EXERCISE
Exactly as they appear, output all of the entries.

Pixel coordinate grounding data
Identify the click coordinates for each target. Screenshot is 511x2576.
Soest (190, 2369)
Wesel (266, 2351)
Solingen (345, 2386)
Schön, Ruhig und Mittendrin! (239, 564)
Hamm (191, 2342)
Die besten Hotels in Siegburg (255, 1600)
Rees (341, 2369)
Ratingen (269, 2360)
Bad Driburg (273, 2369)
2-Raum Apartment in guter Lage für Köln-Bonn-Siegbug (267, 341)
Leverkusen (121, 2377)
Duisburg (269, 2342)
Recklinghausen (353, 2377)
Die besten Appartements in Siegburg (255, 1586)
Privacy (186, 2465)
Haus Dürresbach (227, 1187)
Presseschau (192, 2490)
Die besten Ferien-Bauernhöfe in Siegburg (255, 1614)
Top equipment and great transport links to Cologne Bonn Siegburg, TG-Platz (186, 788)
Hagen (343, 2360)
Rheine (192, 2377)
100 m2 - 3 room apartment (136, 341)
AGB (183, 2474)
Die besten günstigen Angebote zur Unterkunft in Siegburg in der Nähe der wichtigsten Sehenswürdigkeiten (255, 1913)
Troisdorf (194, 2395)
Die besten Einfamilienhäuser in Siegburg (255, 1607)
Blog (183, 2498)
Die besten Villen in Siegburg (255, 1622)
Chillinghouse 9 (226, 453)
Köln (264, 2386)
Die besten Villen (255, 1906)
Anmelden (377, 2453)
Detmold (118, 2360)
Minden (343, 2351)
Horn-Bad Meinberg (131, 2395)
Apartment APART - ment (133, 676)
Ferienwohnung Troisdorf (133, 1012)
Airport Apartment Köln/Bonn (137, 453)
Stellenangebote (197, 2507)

EXERCISE SOLUTION
Identify the click coordinates for each target. Screenshot is 511x2576.
Soest (190, 2369)
Wesel (266, 2351)
Solingen (345, 2386)
Schön, Ruhig und Mittendrin! (239, 564)
Hamm (191, 2342)
Die besten Hotels in Siegburg (255, 1600)
Rees (341, 2369)
Ratingen (269, 2360)
Bad Driburg (273, 2369)
2-Raum Apartment in guter Lage für Köln-Bonn-Siegbug (267, 341)
Leverkusen (121, 2377)
Duisburg (269, 2342)
Recklinghausen (353, 2377)
Die besten Appartements in Siegburg (255, 1586)
Privacy (186, 2465)
Haus Dürresbach (227, 1187)
Presseschau (192, 2490)
Die besten Ferien-Bauernhöfe in Siegburg (255, 1614)
Top equipment and great transport links to Cologne Bonn Siegburg, TG-Platz (186, 788)
Hagen (343, 2360)
Rheine (192, 2377)
100 m2 - 3 room apartment (136, 341)
AGB (183, 2474)
Die besten günstigen Angebote zur Unterkunft in Siegburg in der Nähe der wichtigsten Sehenswürdigkeiten (255, 1913)
Troisdorf (194, 2395)
Die besten Einfamilienhäuser in Siegburg (255, 1607)
Blog (183, 2498)
Die besten Villen in Siegburg (255, 1622)
Chillinghouse 9 (226, 453)
Köln (264, 2386)
Die besten Villen (255, 1906)
Anmelden (377, 2453)
Detmold (118, 2360)
Minden (343, 2351)
Horn-Bad Meinberg (131, 2395)
Apartment APART - ment (133, 676)
Ferienwohnung Troisdorf (133, 1012)
Airport Apartment Köln/Bonn (137, 453)
Stellenangebote (197, 2507)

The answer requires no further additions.